I was a big fan of “Star Wars” so it is good to see Harrison Ford back doing a sci-fi movie again. Is his new character in “Ender’s Game” anything like Han Solo?
—Luke Mitchell, Brooklyn, NY.
While it is true that both movies take place in space, Harrison Ford, 71, is now at the point in his career where he plays much more complex characters than early on. So, Colonel Hyrum Graff, his character, is a man with a lot of responsibility, which is something Han Solo didn’t deal with until forced to.
“Ender’s Game” takes place in the not too distant future when an alien race, the Formics, have attacked Earth. The planet had been saved by International Fleet Commander Mazer Rackham (Ben Kingsley), but now, as the residents of Earth prepare for the next attack, Colonel Graff is charged with finding a hero comparable to Mazer in the next generation of fighters.
“Graff faces a lot of moral issues that are involved with using young people for warfare,” Ford says. “The book deals with a lot of complex issues of social responsibility and the moral issues that one faces when one is part of the military establishment. I was delighted to be involved in a film with such high ambition and such talented people. I think Graff is a much more complex character than Han Solo. That doesn’t mean that I regret Han Solo.”
In agreeing to be part of “Ender’s Game,” Ford recognized that both the novel and the movie look at the reality of being able to wage war from a distance, and the emotional disconnect that results.

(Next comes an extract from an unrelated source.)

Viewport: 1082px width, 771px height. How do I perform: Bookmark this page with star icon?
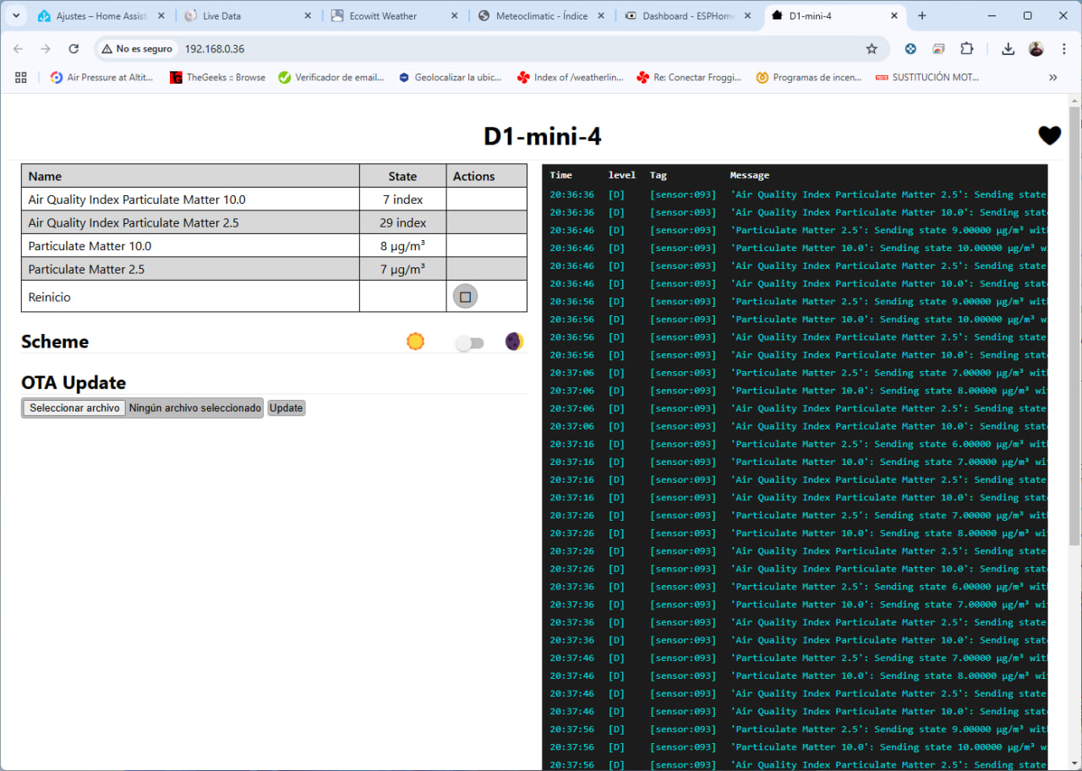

“The morality of a military-command structure and a society, which raises a military that wages war, are the moral concerns of this film, and they are something that we are now wrestling with daily,” the Chicago-born actor says. “The issue of inter-planetary warfare is the science fiction aspect of it, but what gives it such an emotional tone is that these are the concerns of our everyday lives now. Drone warfare and the capacity that we have technologically is one part of the moral package. The other is the use of young people in the business of war. That has always historically been the case. The youngest and fittest of our culture have always been the ones who were first in line for warfare… It’s really important for us to visit these questions, not only in the daily news, but also in our emotional and civic lives.”